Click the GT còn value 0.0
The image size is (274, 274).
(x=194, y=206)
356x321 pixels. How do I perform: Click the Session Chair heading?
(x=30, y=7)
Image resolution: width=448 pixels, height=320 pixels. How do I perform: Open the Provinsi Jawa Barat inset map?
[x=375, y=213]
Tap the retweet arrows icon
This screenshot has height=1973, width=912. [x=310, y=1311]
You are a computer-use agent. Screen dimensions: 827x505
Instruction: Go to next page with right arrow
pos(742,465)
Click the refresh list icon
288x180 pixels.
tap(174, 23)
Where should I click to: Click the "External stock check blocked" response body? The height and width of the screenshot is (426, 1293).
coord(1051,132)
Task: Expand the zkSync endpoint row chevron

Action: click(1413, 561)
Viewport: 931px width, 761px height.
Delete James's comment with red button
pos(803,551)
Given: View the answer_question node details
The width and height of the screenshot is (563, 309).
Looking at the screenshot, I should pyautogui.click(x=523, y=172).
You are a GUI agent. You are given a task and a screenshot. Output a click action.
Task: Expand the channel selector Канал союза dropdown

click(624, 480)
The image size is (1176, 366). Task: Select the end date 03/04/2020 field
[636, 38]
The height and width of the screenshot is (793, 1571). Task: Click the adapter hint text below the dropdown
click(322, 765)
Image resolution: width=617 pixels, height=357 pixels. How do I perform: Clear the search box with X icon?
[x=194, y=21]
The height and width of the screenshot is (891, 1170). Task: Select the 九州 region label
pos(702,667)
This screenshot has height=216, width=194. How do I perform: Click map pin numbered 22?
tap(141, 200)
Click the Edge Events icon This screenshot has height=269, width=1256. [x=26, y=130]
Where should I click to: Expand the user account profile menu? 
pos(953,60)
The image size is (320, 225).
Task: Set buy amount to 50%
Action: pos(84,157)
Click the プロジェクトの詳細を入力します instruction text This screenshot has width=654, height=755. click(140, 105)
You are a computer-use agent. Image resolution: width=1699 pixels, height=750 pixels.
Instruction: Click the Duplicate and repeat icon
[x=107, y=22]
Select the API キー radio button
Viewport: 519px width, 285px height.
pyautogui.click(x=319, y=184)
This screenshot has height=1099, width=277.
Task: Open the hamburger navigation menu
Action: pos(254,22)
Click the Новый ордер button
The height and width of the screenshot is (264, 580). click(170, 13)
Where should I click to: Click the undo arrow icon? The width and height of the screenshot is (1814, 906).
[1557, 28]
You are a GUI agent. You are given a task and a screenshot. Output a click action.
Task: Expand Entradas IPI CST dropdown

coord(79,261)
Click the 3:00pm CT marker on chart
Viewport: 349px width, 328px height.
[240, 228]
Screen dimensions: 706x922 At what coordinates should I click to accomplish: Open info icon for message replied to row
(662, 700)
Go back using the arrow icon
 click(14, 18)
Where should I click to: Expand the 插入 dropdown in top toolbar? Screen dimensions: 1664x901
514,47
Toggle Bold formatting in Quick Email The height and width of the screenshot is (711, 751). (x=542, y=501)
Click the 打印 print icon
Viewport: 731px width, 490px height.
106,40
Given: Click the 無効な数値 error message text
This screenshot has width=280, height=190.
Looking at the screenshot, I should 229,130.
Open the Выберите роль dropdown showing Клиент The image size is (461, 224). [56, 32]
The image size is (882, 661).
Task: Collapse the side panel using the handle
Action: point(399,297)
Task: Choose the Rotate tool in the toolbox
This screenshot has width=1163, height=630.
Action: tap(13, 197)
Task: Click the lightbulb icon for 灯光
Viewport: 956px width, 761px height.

*Exercise goal*.
Restate the records, all of them, precisely as written.

*Finished exercise*.
Click the GT còn value 0.0
The image size is (274, 274).
(x=194, y=206)
356x321 pixels. How do I perform: Click the Session Chair heading?
(x=30, y=7)
Image resolution: width=448 pixels, height=320 pixels. How do I perform: Open the Provinsi Jawa Barat inset map?
[x=375, y=213]
Tap the retweet arrows icon
This screenshot has height=1973, width=912. [x=310, y=1311]
You are a computer-use agent. Screen dimensions: 827x505
Instruction: Go to next page with right arrow
pos(742,465)
Click the refresh list icon
288x180 pixels.
tap(174, 23)
Where should I click to: Click the "External stock check blocked" response body? The height and width of the screenshot is (426, 1293).
coord(1051,132)
Task: Expand the zkSync endpoint row chevron

Action: click(1413, 561)
Viewport: 931px width, 761px height.
Delete James's comment with red button
pos(803,551)
Given: View the answer_question node details
The width and height of the screenshot is (563, 309).
Looking at the screenshot, I should pyautogui.click(x=523, y=172).
You are a GUI agent. You are given a task and a screenshot. Output a click action.
Task: Expand the channel selector Канал союза dropdown

click(624, 480)
The image size is (1176, 366). Task: Select the end date 03/04/2020 field
[636, 38]
The height and width of the screenshot is (793, 1571). Task: Click the adapter hint text below the dropdown
click(322, 765)
Image resolution: width=617 pixels, height=357 pixels. How do I perform: Clear the search box with X icon?
[x=194, y=21]
The height and width of the screenshot is (891, 1170). Task: Select the 九州 region label
pos(702,667)
This screenshot has height=216, width=194. How do I perform: Click map pin numbered 22?
tap(141, 200)
Click the Edge Events icon This screenshot has height=269, width=1256. [x=26, y=130]
Where should I click to: Expand the user account profile menu? 
pos(953,60)
The image size is (320, 225).
Task: Set buy amount to 50%
Action: pos(84,157)
Click the プロジェクトの詳細を入力します instruction text This screenshot has width=654, height=755. click(140, 105)
You are a computer-use agent. Image resolution: width=1699 pixels, height=750 pixels.
Instruction: Click the Duplicate and repeat icon
[x=107, y=22]
Select the API キー radio button
Viewport: 519px width, 285px height.
pyautogui.click(x=319, y=184)
This screenshot has height=1099, width=277.
Task: Open the hamburger navigation menu
Action: pos(254,22)
Click the Новый ордер button
The height and width of the screenshot is (264, 580). click(170, 13)
Where should I click to: Click the undo arrow icon? The width and height of the screenshot is (1814, 906).
[1557, 28]
You are a GUI agent. You are given a task and a screenshot. Output a click action.
Task: Expand Entradas IPI CST dropdown

coord(79,261)
Click the 3:00pm CT marker on chart
Viewport: 349px width, 328px height.
[240, 228]
Screen dimensions: 706x922 At what coordinates should I click to accomplish: Open info icon for message replied to row
(662, 700)
Go back using the arrow icon
 click(14, 18)
Where should I click to: Expand the 插入 dropdown in top toolbar? Screen dimensions: 1664x901
514,47
Toggle Bold formatting in Quick Email The height and width of the screenshot is (711, 751). (x=542, y=501)
Click the 打印 print icon
Viewport: 731px width, 490px height.
106,40
Given: Click the 無効な数値 error message text
This screenshot has width=280, height=190.
Looking at the screenshot, I should 229,130.
Open the Выберите роль dropdown showing Клиент The image size is (461, 224). [56, 32]
The image size is (882, 661).
Task: Collapse the side panel using the handle
Action: point(399,297)
Task: Choose the Rotate tool in the toolbox
This screenshot has width=1163, height=630.
Action: tap(13, 197)
Task: Click the lightbulb icon for 灯光
Viewport: 956px width, 761px height.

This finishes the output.